* DOCUMENT EXTRACT:

========================

First and foremost, let me put this initial disclaimer here. I’ve never been obese or fat the way society sees fat and obese, but a person can be fat for their body, their frame. Hence, my title of “Almost” Fat Girl. Secondly, many of the fears expressed in this post may seem irrational. I get that. Fears are almost always irrational. Yet, I feel compelled to share because someone could be helped by my words. That said…read on.
Last week, I visited my doctor to look into the increasing hip pain I had been having the last couple of months. I’ve dealt with hip issues over the course of the last couple of years, but it was becoming beyond manageable. After a MRI, my diagnosis was a contusion in the gluteal muscles (basically a literal pain in the ass…a deep one). She ordered steroids and a full week off all physical activity, especially exercise. Even though I remained composed and told her okay, I was mentally freaking out on two levels.
First off, exercise is my career. I teach ten various fitness/yoga classes per week. Plus standing and demonstrating for my personal clients. What am I going to do?!?! After a bit of calming down, I worked everything out. My students and clients are fine, and I’m following doctor orders. Yet, the bigger, more internal freak out continued.

========================

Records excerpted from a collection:
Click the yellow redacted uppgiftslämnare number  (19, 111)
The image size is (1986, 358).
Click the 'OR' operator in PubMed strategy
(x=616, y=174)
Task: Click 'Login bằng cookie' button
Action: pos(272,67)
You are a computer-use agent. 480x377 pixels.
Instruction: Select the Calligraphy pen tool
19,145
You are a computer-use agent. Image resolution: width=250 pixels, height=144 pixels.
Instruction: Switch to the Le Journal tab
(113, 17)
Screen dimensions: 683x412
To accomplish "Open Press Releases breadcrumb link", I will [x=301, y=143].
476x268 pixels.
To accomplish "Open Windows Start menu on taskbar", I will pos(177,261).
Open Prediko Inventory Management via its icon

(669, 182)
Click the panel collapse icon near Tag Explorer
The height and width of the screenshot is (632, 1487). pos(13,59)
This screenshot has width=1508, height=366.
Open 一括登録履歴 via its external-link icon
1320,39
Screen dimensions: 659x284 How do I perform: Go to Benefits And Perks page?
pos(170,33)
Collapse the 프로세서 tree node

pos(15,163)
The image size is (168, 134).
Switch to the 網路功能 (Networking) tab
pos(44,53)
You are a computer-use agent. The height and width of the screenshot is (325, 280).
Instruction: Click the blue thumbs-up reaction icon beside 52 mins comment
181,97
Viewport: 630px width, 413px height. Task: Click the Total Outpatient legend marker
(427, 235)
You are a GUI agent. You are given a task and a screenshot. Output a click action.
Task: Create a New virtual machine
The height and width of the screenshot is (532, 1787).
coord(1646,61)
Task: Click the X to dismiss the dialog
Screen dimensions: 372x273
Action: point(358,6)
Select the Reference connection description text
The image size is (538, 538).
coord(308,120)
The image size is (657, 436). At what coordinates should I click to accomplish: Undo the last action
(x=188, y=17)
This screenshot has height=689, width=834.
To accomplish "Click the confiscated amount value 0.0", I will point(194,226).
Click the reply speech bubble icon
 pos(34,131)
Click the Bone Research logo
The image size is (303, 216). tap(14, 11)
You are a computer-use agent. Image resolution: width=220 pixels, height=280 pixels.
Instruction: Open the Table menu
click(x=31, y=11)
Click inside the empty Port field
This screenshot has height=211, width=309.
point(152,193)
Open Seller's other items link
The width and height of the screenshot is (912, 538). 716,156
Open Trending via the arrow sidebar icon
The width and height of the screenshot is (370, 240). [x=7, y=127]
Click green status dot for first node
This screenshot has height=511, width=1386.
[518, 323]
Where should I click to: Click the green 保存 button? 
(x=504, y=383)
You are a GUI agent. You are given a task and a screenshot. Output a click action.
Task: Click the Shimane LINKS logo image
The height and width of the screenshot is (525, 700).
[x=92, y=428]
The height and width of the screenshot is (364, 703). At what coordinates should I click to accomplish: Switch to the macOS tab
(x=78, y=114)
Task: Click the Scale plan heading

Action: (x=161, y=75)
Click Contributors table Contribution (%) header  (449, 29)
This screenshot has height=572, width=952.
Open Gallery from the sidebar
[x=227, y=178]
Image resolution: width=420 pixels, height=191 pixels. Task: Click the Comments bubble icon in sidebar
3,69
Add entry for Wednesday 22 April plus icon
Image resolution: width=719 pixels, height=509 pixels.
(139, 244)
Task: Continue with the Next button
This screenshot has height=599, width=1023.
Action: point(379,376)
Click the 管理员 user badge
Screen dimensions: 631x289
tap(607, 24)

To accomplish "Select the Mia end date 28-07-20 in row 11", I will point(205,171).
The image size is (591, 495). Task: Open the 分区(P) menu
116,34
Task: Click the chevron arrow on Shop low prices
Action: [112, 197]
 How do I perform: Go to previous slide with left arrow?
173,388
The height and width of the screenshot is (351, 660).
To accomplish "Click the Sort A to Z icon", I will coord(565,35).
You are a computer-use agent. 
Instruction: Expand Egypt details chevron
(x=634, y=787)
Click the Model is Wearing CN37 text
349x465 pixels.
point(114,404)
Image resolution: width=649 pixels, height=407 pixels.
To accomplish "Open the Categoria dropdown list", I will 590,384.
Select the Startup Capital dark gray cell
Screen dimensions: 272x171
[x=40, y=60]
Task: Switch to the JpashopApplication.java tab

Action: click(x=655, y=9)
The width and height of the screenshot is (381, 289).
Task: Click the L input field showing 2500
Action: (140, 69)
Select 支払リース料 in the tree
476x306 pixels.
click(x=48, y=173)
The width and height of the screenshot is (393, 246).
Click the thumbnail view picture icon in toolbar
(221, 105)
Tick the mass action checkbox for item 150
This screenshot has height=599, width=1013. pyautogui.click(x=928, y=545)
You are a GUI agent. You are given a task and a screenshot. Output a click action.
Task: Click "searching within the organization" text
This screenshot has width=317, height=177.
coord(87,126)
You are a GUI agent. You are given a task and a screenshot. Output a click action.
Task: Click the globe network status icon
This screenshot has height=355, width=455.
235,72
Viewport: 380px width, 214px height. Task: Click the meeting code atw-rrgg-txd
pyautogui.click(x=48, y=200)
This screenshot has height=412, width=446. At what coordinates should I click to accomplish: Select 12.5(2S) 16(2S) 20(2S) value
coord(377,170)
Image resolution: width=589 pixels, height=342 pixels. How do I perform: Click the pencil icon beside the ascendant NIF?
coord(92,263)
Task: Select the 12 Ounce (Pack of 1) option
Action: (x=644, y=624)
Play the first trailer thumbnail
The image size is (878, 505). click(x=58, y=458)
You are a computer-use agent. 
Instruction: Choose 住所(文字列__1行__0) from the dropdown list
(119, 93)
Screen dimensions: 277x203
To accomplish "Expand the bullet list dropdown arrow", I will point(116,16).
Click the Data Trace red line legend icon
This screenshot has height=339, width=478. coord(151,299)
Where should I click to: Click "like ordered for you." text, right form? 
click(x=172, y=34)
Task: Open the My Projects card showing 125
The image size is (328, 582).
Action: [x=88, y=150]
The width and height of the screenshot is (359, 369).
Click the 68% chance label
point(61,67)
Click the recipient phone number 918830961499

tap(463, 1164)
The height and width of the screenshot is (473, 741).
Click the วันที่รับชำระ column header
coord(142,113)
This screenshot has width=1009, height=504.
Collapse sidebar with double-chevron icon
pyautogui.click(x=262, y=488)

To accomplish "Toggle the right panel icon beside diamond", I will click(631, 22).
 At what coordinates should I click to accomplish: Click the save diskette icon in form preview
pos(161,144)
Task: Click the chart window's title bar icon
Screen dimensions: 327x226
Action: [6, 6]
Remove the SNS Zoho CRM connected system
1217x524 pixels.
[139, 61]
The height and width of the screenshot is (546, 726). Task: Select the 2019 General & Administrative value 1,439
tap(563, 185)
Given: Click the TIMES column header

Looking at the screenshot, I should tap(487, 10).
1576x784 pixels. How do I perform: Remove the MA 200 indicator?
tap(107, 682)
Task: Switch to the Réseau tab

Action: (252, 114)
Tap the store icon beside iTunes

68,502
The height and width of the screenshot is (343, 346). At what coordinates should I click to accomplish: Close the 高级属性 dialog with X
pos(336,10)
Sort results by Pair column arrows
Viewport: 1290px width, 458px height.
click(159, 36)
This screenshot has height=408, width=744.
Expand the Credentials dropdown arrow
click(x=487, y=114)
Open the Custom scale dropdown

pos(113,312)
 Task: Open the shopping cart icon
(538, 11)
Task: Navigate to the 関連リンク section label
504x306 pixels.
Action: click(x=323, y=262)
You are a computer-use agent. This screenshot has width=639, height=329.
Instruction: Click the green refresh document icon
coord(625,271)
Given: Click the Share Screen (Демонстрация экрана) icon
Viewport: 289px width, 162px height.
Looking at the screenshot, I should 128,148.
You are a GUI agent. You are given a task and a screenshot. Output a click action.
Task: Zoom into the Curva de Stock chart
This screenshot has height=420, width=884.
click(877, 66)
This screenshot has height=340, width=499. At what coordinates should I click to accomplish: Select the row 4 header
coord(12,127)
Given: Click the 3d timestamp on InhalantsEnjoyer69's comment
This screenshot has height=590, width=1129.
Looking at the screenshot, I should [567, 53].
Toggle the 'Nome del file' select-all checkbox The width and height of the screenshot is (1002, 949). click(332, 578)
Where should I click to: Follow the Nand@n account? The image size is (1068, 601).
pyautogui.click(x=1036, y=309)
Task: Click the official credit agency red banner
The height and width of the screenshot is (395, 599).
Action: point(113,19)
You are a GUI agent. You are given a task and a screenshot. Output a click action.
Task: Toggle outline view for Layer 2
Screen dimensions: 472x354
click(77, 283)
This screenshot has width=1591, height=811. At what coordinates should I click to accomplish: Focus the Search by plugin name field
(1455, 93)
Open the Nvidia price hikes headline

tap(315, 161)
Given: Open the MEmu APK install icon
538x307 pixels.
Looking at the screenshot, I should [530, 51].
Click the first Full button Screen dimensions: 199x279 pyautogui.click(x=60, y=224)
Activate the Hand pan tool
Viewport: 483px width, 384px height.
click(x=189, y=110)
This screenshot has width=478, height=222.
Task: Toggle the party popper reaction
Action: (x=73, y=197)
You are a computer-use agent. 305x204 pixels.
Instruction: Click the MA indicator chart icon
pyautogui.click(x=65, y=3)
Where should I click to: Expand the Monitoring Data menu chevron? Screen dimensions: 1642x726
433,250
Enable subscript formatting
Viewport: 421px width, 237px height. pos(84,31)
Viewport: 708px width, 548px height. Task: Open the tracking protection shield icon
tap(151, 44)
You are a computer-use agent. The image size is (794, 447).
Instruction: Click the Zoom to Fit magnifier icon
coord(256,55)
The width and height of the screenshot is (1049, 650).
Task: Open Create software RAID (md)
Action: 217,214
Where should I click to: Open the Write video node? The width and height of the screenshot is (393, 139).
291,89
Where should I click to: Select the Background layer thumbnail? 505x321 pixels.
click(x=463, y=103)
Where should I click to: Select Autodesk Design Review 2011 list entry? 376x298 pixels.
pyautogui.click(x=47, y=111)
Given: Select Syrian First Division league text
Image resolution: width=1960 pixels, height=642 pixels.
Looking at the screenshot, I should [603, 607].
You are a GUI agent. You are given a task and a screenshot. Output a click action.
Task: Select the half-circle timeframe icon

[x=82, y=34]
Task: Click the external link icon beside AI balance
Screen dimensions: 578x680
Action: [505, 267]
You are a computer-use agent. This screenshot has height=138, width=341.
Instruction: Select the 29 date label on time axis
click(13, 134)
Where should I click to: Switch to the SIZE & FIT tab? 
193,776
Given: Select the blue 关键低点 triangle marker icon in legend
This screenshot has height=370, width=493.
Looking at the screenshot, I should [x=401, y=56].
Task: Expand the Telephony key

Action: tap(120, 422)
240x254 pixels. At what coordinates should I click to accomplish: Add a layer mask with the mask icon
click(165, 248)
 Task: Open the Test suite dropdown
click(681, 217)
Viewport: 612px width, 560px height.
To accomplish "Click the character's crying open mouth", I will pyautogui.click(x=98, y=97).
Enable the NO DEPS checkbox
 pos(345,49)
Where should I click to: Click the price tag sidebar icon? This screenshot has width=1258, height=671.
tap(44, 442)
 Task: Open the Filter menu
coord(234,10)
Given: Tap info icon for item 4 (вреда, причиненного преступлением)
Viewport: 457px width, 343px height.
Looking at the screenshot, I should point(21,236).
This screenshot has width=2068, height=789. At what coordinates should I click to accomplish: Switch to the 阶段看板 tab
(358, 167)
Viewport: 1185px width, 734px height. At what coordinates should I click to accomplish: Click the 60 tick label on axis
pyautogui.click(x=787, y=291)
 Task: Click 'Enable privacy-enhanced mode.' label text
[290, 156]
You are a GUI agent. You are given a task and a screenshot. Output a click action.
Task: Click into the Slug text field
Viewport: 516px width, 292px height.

========================

* WORK TASK 1: From the hip-pain post, retype the stretch from "First off, exercise" through "freak out continued.".
* WORK TASK 2:
Answer these questions using the hip-pain post:
(a) What diagnosis did the writer receive after the MRI?
(b) For how long was all physical activity to stop?
(c) How many fitness/yoga classes does the writer teach per week?

* TASK OUTPUT 1:
First off, exercise is my career. I teach ten various fitness/yoga classes per week. Plus standing and demonstrating for my personal clients. What am I going to do?!?! After a bit of calming down, I worked everything out. My students and clients are fine, and I’m following doctor orders. Yet, the bigger, more internal freak out continued.

* TASK OUTPUT 2:
(a) A contusion in the gluteal muscles
(b) A full week
(c) Ten